8 kipkarbonades
2 zoet/zure appels
1 el. citroensap
60 gr boter
1/2 ui fijngehakt
1/2 stengel bleekselderij, fijngehakt;
10 gr. bloem
80 ml. calvados of cognac;
375 ml. kippenbouillon;
100 ml. crème fraîche;
zout en peper
Schil de appels en verwijder het klokhuis; Hak de helft van één appel fijn en snijd de rest in twaalf partjes. Besprenkel de appel met citroensap (tegen het verkleuren)

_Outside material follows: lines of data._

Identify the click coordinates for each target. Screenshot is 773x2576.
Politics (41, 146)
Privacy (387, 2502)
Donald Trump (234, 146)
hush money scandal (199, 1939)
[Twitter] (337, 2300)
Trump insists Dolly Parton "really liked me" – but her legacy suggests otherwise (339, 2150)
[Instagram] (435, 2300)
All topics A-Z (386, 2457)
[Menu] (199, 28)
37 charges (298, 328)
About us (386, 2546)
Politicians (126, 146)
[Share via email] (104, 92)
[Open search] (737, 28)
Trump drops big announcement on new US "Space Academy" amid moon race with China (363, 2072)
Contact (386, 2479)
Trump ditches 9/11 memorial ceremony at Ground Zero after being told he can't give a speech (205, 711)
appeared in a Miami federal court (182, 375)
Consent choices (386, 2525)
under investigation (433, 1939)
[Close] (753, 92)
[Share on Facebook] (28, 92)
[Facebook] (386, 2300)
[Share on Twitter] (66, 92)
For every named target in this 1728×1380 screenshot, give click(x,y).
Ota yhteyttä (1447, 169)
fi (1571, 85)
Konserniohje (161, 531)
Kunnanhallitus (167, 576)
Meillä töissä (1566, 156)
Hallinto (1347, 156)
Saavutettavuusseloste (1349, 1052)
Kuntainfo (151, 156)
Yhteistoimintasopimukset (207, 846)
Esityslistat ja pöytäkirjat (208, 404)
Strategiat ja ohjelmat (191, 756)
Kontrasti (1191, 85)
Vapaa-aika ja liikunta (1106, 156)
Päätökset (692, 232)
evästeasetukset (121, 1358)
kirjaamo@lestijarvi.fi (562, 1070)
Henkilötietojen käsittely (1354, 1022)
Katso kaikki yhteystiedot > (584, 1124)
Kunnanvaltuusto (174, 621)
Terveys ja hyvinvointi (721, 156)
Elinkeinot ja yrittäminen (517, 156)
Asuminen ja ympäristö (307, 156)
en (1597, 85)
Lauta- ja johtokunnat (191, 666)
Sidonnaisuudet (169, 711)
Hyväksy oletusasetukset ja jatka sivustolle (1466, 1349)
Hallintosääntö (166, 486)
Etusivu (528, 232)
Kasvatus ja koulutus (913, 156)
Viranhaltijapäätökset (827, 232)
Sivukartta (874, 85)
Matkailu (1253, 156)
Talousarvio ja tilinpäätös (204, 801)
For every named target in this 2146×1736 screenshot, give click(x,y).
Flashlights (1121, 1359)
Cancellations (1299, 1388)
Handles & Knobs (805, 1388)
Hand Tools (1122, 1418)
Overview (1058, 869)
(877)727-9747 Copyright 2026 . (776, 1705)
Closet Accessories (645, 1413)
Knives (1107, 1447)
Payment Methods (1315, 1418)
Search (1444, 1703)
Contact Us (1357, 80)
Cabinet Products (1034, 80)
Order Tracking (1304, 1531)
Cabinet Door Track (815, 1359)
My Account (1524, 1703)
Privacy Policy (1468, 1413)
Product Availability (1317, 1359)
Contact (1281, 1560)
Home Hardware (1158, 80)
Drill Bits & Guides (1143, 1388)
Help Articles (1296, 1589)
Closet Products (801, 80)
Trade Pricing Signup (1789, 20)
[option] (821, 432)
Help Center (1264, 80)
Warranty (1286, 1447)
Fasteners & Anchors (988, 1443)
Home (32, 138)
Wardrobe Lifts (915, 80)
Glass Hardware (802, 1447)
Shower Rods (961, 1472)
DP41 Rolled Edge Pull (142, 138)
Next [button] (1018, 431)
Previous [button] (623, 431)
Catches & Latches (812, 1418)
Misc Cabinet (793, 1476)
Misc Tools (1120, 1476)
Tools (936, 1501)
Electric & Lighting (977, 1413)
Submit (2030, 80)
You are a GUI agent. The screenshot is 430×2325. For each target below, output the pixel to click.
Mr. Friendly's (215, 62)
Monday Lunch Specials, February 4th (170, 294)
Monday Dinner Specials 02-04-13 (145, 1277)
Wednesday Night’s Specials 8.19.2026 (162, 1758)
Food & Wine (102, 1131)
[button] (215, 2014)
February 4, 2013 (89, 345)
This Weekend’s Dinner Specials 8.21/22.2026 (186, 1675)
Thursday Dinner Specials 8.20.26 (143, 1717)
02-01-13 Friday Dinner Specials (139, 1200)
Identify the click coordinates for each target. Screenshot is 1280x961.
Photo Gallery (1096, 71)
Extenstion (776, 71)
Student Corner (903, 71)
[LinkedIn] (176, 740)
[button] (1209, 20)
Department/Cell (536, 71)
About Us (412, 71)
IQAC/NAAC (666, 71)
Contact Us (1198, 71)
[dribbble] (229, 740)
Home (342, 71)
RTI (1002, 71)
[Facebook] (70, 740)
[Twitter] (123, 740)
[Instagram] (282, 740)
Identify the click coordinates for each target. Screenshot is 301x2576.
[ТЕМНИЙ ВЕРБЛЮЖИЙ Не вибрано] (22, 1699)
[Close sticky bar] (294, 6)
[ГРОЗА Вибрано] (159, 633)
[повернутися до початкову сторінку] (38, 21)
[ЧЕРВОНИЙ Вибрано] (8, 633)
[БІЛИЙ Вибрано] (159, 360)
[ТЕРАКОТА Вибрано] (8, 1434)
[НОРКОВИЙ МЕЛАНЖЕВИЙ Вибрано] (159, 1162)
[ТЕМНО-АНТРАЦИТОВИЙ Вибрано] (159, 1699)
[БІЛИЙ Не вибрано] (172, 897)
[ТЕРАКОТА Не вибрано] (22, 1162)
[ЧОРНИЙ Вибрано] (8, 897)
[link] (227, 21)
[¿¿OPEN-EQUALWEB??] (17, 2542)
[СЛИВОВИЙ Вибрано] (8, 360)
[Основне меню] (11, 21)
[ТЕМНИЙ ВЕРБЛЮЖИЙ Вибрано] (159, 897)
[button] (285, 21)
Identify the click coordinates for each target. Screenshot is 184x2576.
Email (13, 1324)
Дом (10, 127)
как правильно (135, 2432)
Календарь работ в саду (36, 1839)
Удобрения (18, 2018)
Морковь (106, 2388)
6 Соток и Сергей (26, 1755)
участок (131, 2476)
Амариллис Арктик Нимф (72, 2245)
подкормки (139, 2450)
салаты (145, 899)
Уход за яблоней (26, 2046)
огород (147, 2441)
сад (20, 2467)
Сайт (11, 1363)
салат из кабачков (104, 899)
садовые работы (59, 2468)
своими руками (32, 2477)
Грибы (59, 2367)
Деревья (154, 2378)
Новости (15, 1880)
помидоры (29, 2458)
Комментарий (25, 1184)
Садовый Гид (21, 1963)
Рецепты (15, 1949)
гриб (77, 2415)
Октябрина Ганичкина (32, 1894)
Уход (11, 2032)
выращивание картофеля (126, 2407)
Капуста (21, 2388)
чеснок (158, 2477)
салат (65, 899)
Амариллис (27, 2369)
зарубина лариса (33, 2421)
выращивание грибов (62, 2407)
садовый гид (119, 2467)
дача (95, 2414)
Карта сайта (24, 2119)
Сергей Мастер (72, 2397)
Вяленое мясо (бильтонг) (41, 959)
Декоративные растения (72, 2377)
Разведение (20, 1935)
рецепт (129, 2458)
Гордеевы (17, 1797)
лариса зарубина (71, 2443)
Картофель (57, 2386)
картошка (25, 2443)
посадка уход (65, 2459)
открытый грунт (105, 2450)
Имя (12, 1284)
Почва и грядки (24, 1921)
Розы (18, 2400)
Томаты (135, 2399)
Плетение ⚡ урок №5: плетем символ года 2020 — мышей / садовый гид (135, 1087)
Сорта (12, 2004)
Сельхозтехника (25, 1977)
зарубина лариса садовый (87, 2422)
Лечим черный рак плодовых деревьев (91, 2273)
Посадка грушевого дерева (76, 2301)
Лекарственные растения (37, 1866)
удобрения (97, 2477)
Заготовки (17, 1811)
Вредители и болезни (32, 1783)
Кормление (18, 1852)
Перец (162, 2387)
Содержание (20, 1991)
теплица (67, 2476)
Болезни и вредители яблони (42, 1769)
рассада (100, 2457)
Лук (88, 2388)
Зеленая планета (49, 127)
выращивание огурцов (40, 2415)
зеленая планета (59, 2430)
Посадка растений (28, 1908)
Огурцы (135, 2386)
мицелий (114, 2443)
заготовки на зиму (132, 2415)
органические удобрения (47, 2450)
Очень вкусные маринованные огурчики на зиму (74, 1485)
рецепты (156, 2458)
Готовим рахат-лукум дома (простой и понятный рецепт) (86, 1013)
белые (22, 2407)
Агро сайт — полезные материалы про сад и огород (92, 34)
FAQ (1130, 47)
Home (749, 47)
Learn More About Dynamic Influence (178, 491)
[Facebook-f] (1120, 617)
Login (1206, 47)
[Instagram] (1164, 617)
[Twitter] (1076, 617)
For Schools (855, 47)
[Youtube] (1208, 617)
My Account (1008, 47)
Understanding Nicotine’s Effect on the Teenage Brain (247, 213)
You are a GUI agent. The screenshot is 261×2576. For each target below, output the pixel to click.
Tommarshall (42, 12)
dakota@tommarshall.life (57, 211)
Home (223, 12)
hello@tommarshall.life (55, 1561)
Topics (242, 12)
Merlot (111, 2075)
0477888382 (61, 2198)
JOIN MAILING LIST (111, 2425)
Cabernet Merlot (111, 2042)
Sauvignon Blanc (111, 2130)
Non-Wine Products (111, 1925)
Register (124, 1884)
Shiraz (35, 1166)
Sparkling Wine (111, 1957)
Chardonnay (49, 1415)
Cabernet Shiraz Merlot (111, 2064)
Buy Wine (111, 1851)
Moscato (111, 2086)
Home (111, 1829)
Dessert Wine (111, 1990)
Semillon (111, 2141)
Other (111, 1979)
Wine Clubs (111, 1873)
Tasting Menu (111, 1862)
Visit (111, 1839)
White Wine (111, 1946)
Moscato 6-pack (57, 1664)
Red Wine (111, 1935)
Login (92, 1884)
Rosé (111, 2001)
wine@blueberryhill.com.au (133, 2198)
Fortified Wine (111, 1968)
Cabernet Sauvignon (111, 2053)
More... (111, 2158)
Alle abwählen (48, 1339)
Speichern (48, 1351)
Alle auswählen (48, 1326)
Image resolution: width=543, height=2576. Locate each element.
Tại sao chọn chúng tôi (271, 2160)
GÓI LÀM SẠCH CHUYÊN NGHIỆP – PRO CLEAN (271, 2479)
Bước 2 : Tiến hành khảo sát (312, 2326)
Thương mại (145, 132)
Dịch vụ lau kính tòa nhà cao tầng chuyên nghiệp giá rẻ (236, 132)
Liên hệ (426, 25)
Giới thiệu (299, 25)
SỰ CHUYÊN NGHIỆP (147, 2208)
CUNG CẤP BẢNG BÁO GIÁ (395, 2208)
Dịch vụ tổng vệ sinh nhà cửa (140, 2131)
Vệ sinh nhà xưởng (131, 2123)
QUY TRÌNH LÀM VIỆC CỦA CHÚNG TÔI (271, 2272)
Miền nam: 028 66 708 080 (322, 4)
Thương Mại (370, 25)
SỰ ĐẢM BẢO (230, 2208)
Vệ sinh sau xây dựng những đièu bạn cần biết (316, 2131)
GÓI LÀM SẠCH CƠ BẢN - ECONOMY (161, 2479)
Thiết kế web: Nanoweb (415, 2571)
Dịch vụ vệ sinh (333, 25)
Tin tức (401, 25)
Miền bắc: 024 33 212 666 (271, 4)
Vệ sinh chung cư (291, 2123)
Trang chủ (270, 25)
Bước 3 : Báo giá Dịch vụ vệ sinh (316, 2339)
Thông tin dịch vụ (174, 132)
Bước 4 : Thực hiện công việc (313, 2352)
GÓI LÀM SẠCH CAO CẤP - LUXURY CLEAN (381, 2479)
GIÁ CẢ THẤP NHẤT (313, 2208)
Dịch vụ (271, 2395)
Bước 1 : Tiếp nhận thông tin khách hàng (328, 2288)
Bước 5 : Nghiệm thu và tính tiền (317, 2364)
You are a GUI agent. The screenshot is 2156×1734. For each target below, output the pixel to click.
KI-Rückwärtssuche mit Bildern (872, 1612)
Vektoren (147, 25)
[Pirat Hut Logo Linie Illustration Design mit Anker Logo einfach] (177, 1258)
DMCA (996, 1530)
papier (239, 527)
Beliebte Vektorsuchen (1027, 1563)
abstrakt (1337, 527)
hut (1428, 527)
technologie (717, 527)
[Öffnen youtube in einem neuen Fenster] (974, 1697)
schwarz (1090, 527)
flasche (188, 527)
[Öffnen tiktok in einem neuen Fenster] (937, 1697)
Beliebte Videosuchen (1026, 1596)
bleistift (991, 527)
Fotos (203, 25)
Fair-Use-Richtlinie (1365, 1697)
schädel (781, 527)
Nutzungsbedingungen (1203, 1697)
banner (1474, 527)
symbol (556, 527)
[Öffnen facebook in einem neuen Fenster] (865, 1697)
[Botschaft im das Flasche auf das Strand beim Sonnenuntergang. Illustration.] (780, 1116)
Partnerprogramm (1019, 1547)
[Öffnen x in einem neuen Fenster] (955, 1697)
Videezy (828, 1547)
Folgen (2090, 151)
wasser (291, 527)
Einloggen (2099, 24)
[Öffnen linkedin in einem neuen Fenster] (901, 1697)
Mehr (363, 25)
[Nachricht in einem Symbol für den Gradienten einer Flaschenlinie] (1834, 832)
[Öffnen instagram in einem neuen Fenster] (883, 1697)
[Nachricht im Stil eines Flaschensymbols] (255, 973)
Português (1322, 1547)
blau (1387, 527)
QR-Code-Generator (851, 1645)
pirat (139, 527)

Verhit de helft van de boter in een grote pan, voeg de karbonades toe met vel naar beneden, en bak ze goudbruin. Draai ze om en bak ze nog eens vijf minuten. Haal de kip uit de pan en giet het vet af.
Verhit nog eens 20 gr. boter in dezelfde pan, voef de ui, bleekselderij en stukjes appel toe, en bak alles vijf minuten op een matig vuur zonder dat het verkleurt;
Haal de pan van het vuur. Strooi de bloem over de groenten en roer erdoor. Voeg de calvados of cognac toe en zet de pan weer op het vuur. Roer geleidelijk de kippenbouillon erdoor. Breng aan de kook, doe de kipdelen terug in de pan, doe een deksel op de pan en laat 15 min. zachtjes doorkoken totdat de kip door en door gaar is.
Verhit ondertussen de rest van de boter in een kleine koekenpan. Voeg de appelpartjes toe en bak deze op een matig vuur tot ze goudbruin en zacht zijn. Haal ze uit de pan en houd ze warm.
Haal de kipdelen uit de pan en houd ze warm. Schep het overtollige vet van het kookvocht. Voeg de crème fraîche toe, breng aan de kook en laat 4 minuten doorkoken totdat de saus dik is. Giet de saus over de kip.
Serveer de kip met de appelpartjes. Lekker met een frisse salade en rijst.